* [Instructions for the task]:
Reproduce exactly, from the data that follows, the line with "[youtube jurno] (278, 2486)", the line with "Faça uma doação (64, 2002)", and every line that lies between them.

* [Entries provided]:
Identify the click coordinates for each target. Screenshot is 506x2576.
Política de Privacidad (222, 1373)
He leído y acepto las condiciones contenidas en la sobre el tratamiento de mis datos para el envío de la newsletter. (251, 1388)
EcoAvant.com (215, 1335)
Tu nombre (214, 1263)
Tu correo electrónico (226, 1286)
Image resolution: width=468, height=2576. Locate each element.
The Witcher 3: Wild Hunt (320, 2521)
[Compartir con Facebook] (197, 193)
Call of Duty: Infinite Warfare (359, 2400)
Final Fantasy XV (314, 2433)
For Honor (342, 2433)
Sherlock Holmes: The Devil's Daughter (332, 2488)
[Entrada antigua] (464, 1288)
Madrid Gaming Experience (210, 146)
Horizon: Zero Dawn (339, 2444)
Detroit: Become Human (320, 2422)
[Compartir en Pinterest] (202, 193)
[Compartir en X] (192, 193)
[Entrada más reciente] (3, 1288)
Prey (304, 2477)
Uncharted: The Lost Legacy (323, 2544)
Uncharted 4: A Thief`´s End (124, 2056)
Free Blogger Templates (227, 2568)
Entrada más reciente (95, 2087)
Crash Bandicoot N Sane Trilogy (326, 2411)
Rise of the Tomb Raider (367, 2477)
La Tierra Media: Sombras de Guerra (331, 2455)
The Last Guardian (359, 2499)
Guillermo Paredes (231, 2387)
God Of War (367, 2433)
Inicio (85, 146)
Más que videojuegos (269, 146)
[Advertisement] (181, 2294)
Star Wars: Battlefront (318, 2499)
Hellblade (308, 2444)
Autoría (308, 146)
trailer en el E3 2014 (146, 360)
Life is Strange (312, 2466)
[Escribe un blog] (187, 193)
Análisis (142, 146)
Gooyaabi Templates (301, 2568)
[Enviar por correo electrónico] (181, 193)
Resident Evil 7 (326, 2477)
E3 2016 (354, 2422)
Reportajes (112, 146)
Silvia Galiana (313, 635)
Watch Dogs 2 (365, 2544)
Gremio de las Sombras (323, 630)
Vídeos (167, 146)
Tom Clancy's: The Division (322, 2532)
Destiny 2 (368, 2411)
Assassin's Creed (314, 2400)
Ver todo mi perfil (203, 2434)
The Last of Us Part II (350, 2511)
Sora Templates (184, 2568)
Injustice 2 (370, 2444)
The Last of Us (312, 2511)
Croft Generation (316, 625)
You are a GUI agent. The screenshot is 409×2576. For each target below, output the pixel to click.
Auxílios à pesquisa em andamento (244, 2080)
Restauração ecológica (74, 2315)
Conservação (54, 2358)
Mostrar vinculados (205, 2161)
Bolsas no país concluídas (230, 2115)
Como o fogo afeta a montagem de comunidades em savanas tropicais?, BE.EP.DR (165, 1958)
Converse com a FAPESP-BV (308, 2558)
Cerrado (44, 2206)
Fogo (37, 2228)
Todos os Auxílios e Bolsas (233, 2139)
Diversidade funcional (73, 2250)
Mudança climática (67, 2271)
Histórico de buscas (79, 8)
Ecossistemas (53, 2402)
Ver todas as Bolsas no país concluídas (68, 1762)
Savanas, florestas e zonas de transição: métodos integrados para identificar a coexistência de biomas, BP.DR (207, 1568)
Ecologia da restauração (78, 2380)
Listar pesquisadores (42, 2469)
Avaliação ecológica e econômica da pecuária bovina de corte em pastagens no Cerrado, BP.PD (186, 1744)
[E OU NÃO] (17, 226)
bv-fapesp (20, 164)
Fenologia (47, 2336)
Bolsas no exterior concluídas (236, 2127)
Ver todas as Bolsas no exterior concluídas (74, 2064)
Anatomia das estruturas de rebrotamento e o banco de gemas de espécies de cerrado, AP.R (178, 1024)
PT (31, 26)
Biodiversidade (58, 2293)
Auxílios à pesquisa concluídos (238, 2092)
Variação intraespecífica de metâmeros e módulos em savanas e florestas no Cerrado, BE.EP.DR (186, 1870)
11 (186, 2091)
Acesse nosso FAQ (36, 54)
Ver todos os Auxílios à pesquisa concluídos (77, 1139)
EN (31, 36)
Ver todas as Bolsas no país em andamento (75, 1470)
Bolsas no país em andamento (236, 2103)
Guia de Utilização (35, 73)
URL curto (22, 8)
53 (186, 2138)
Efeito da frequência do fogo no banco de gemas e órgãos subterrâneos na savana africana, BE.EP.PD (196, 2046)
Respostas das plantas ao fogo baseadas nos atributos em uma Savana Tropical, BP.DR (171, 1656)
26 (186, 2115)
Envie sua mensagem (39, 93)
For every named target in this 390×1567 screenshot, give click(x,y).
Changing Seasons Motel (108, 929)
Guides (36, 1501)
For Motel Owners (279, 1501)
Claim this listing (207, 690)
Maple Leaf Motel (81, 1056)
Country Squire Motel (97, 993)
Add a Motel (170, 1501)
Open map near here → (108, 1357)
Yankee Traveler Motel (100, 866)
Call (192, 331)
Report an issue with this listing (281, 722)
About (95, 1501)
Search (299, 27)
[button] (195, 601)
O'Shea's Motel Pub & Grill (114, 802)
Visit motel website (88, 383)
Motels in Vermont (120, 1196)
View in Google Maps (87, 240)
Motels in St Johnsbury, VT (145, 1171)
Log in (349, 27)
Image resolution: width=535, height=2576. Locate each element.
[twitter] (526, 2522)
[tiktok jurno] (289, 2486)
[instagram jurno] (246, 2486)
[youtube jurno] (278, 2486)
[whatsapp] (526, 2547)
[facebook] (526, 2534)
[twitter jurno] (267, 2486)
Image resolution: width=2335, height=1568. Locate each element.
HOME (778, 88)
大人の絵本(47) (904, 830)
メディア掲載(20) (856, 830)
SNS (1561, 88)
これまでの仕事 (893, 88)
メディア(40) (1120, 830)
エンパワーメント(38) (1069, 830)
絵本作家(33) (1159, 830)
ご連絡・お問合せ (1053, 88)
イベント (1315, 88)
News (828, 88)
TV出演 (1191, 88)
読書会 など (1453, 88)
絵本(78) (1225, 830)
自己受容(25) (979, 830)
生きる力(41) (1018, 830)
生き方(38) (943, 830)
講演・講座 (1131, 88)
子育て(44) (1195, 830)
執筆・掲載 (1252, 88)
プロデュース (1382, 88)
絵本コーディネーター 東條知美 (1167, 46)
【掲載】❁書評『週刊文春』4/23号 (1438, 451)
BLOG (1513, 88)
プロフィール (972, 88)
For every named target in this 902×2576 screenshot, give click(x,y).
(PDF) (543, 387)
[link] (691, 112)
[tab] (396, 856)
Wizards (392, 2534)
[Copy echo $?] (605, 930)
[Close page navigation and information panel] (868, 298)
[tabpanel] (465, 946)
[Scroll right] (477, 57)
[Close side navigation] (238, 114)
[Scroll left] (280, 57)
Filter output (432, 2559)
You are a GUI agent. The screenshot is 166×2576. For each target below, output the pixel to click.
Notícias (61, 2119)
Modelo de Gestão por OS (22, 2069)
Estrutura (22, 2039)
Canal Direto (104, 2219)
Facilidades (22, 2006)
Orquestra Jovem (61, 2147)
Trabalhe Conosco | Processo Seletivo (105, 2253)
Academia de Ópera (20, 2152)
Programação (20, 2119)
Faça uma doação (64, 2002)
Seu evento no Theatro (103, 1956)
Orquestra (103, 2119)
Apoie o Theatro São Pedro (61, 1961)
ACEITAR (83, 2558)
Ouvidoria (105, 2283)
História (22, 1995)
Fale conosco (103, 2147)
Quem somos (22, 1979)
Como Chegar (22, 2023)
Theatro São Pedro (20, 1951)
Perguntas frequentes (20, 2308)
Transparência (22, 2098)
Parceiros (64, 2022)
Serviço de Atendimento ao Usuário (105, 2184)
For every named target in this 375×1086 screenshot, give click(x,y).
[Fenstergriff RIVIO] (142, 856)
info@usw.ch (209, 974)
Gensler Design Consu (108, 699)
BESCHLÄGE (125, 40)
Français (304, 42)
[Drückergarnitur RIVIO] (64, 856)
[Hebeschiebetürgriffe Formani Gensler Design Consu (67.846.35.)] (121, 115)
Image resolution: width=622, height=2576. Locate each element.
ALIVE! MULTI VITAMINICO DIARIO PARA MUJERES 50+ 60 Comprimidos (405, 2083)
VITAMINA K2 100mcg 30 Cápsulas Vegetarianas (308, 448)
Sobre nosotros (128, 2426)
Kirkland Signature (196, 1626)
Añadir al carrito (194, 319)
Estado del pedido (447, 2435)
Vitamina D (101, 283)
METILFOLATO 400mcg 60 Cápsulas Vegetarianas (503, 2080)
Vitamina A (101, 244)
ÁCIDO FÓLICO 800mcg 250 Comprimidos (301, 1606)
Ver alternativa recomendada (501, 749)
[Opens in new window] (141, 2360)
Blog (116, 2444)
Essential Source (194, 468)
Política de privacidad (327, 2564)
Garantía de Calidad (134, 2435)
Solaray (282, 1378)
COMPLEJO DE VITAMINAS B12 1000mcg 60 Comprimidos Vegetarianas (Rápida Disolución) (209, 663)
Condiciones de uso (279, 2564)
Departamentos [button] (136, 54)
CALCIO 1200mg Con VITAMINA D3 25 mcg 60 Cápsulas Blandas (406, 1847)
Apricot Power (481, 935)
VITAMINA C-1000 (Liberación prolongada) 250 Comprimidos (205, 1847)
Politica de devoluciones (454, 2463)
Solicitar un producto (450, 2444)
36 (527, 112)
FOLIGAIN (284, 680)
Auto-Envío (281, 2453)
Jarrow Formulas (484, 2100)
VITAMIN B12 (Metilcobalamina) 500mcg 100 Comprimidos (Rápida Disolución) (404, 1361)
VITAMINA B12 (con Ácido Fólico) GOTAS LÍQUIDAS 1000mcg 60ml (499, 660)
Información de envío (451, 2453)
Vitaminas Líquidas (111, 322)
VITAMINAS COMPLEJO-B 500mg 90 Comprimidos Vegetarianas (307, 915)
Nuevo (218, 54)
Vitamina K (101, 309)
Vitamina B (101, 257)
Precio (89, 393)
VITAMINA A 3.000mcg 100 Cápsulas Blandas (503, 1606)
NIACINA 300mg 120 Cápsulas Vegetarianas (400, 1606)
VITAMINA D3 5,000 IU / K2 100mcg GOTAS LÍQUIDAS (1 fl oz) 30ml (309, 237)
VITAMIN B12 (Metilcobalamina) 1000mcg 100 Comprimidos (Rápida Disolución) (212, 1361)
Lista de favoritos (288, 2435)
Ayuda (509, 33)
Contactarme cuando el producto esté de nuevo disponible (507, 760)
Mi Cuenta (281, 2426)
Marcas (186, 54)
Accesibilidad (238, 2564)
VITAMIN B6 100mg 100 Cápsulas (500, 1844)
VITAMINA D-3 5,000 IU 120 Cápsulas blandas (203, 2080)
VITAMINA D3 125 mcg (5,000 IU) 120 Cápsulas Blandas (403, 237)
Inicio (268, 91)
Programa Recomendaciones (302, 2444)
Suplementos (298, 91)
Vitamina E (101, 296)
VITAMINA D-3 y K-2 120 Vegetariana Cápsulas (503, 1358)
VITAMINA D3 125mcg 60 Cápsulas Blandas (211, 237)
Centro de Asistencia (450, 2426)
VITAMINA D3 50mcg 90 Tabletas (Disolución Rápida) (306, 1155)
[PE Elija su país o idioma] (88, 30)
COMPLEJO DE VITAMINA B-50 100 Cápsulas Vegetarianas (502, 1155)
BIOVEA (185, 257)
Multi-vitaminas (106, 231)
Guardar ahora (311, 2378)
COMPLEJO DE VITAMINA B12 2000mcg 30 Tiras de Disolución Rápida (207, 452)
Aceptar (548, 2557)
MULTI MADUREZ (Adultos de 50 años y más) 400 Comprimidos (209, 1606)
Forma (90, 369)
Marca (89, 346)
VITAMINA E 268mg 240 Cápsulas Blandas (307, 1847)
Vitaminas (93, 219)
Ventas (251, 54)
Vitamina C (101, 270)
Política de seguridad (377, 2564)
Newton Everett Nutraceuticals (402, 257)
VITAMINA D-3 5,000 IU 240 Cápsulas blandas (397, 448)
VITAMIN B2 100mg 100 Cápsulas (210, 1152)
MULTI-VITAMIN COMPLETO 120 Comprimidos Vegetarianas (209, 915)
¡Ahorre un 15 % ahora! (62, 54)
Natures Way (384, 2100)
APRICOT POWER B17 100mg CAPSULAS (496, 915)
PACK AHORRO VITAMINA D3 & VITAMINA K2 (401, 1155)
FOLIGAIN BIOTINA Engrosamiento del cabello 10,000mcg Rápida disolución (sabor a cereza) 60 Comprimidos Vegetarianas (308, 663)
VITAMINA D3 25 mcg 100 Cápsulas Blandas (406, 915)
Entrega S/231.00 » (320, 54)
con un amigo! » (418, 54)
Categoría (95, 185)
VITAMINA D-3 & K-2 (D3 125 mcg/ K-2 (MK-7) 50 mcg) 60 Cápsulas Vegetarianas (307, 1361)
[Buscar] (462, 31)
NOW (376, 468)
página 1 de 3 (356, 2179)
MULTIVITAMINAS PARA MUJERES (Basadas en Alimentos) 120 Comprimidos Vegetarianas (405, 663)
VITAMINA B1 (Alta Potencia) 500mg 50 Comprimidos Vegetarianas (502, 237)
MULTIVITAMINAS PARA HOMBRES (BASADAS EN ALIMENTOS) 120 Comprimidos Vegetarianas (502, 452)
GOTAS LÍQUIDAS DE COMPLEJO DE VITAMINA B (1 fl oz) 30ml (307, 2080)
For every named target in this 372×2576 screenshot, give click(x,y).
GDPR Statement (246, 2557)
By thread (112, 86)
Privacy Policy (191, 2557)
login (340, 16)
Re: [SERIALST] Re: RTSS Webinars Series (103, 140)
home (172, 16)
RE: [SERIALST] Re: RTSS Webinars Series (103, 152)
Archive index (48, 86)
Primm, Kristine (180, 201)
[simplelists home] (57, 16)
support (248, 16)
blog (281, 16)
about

* [Output below]:
[youtube jurno] (278, 2486)
[whatsapp] (526, 2547)
[facebook] (526, 2534)
[twitter jurno] (267, 2486)
Image resolution: width=2335, height=1568. Locate each element.
HOME (778, 88)
大人の絵本(47) (904, 830)
メディア掲載(20) (856, 830)
SNS (1561, 88)
これまでの仕事 (893, 88)
メディア(40) (1120, 830)
エンパワーメント(38) (1069, 830)
絵本作家(33) (1159, 830)
ご連絡・お問合せ (1053, 88)
イベント (1315, 88)
News (828, 88)
TV出演 (1191, 88)
読書会 など (1453, 88)
絵本(78) (1225, 830)
自己受容(25) (979, 830)
生きる力(41) (1018, 830)
生き方(38) (943, 830)
講演・講座 (1131, 88)
子育て(44) (1195, 830)
執筆・掲載 (1252, 88)
プロデュース (1382, 88)
絵本コーディネーター 東條知美 (1167, 46)
【掲載】❁書評『週刊文春』4/23号 (1438, 451)
BLOG (1513, 88)
プロフィール (972, 88)
For every named target in this 902×2576 screenshot, give click(x,y).
(PDF) (543, 387)
[link] (691, 112)
[tab] (396, 856)
Wizards (392, 2534)
[Copy echo $?] (605, 930)
[Close page navigation and information panel] (868, 298)
[tabpanel] (465, 946)
[Scroll right] (477, 57)
[Close side navigation] (238, 114)
[Scroll left] (280, 57)
Filter output (432, 2559)
You are a GUI agent. The screenshot is 166×2576. For each target below, output the pixel to click.
Notícias (61, 2119)
Modelo de Gestão por OS (22, 2069)
Estrutura (22, 2039)
Canal Direto (104, 2219)
Facilidades (22, 2006)
Orquestra Jovem (61, 2147)
Trabalhe Conosco | Processo Seletivo (105, 2253)
Academia de Ópera (20, 2152)
Programação (20, 2119)
Faça uma doação (64, 2002)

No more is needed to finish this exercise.